May 2017 be just as good. I will work towards improving myself, and keeping patience, kindness and caring at the forefront. We are all truly blessed each morning we wake to face a new day. May 2017 be your best year yet!


*This phrase is from Joel Osteen's broadcast this past Sunday.

Monday, December 12, 2016

Extra Credit

I haven't provided extra credit for a few years now (even before I learned from Rick Wormeli), but I thought I'd stress how WONDERFUL it is to not see these memes as even remotely funny anymore now that I'm only giving feedback in lieu of marks throughout the year!




Some teachers still provide extra credit - because it helps students learn. 
Isn't the work you already assign helping students learn? 
What's the reason you're not willing to allow students to redo or revise something they've already done? 
Is it time to re-evaluate the quality of your assignments and assessments?

When will this attitude that it's "all about the grade" diminish?
When can children truly start to believe that it's all about the LEARNING?

Reposting this photo of a painting done by one of my former students... Maddie M.
"It's not about the grade. It's about the learning..."

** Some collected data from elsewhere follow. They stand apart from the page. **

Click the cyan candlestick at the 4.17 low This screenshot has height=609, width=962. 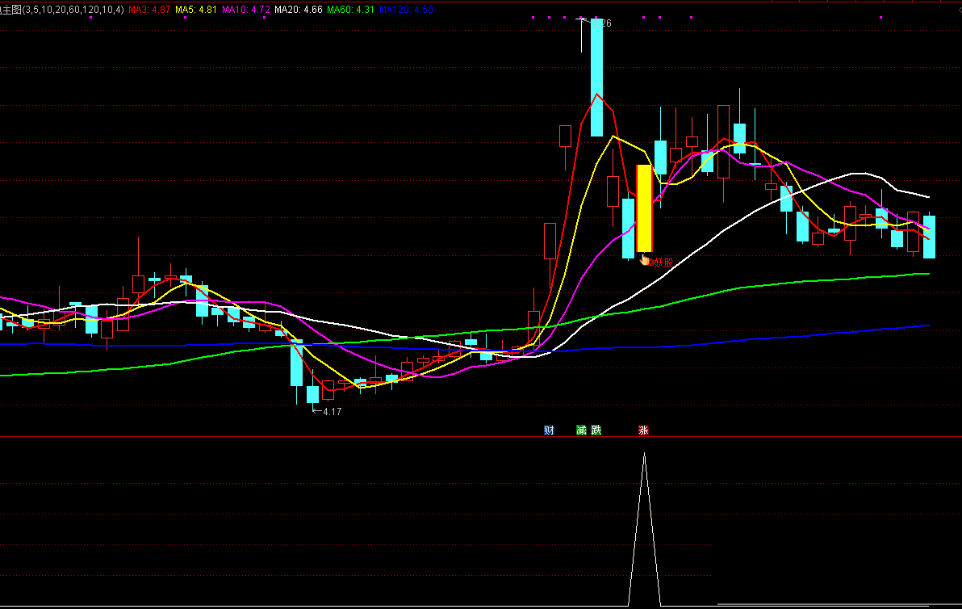click(x=312, y=394)
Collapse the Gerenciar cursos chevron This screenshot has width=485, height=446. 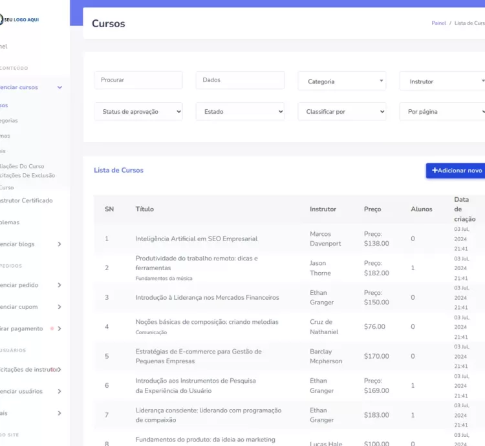click(x=59, y=87)
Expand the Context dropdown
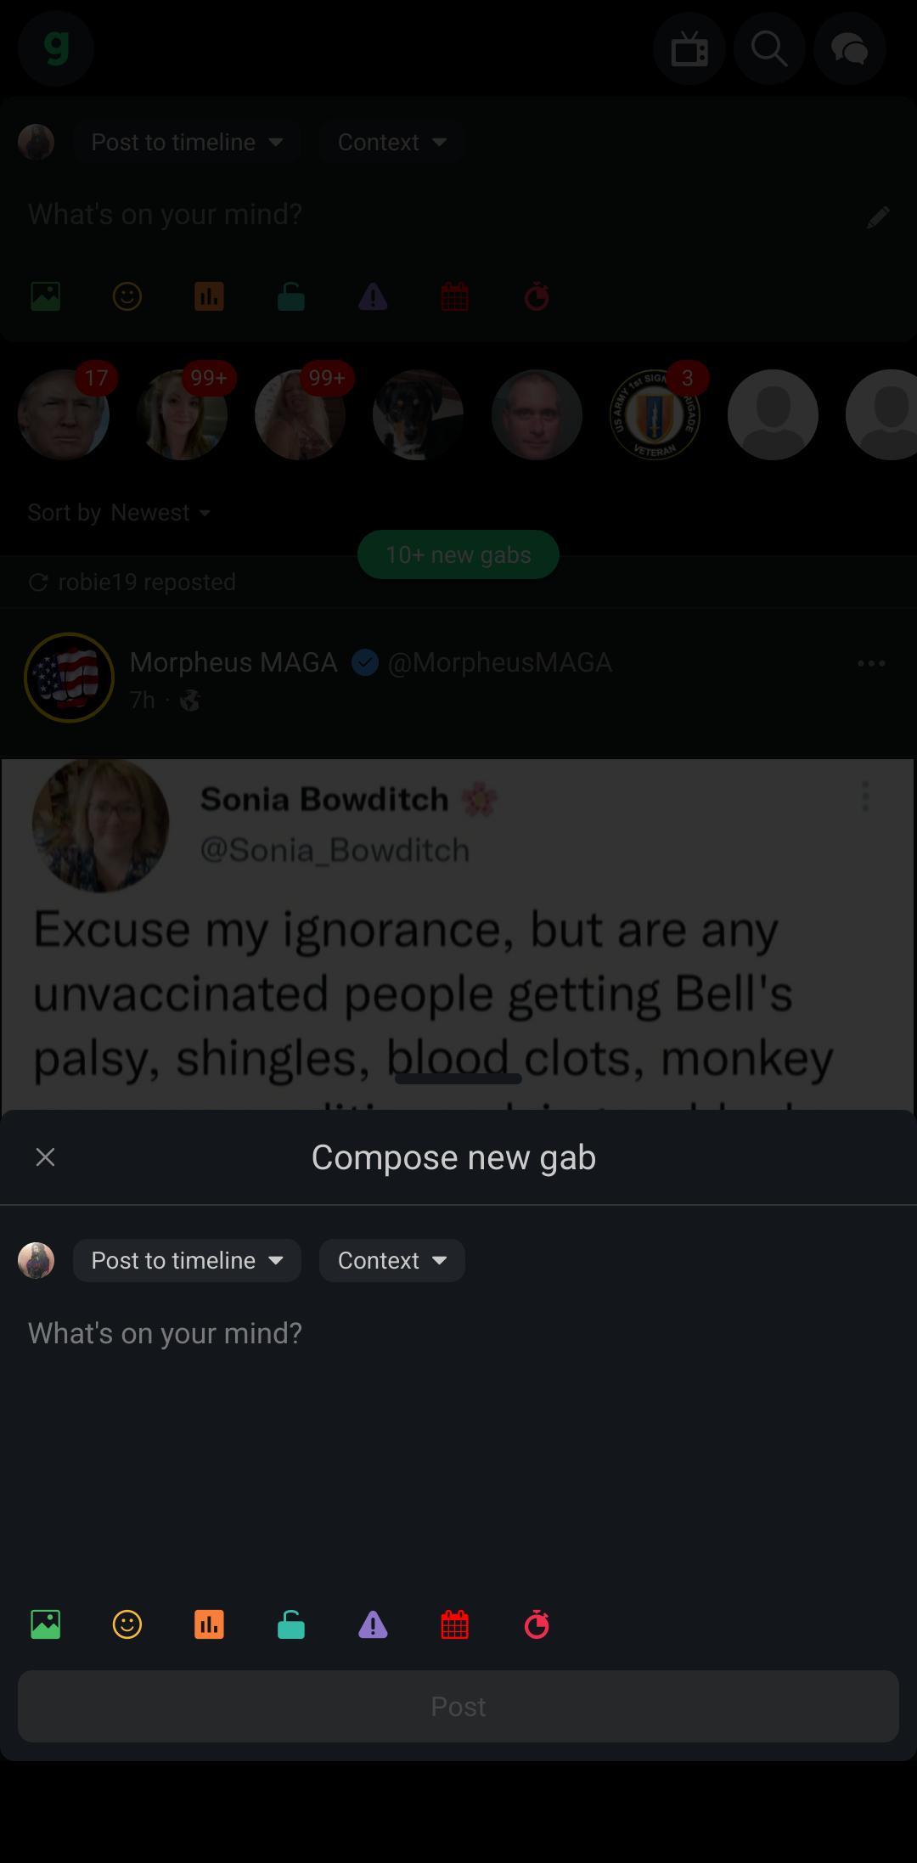This screenshot has height=1863, width=917. (x=391, y=1260)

Saturday, December 3, 2016

Blessings

I just wanted to quickly jot down all the blessings I can remember from this past week:

  • After Thanksgiving break, one student called me "Mom." Since I don't have kids of my own and consider these my kids, it always makes me feel loved.
  • We were able to read an article of the week that a STUDENT brought in - and all the kids were engaged when reading and beginning to discuss it. --> Online Behind Bars
  • The fishbowl discussions we had on Friday were spectacular. Students were respectful of each other and their opinions, built on their ideas, and asked more questions that kept the conversation going. I LOVE that we give them this discussion practice time this year - it's paying off! We are learning about how to communicate better!
  • The question of the day Wednesday was - "Are you a lefty or a righty (or ambidextrous)?" One student told me, "Mrs Kirr! I'm a righty, but I'd give my right arm to be a lefty!"
  • I told my coworkers at lunch Thursday about the massive tension headache I had (how do people deal with migraines?!), and one suggested I lay down in my room. I DID! It got me through the rest of the day.
  • I've connected with middle school ELA teachers on Voxer, and I feel like I've got my own little coffee clutch - on my own time.
  • Kids are picking up books I've shared.
  • When a student asked me, "Do we have to annotate?" I replied, "You don't HAVE to do ANYthing." He replied back, "But you strongly encourage it because it will help us understand what we're reading better."
  • One student, on her way out at the end of homework club, said her favorite part of our room was the picture (disclaimer) on the door. This is a student who struggles daily, and I was so happy to know she'd read and appreciated it. We were able to talk about it down the hall and out the door to the activity bus.
  • I was able to send some good notes home yesterday before school got out, and I've received the most beautiful replies already. Parents truly appreciate hearing good news about their children!
  • I am fortunate enough to have the time to attend EdCampLakeCounty today to meet and learn from other teachers in the area.
Just a few simple blessings I remember from the week that keep me loving life.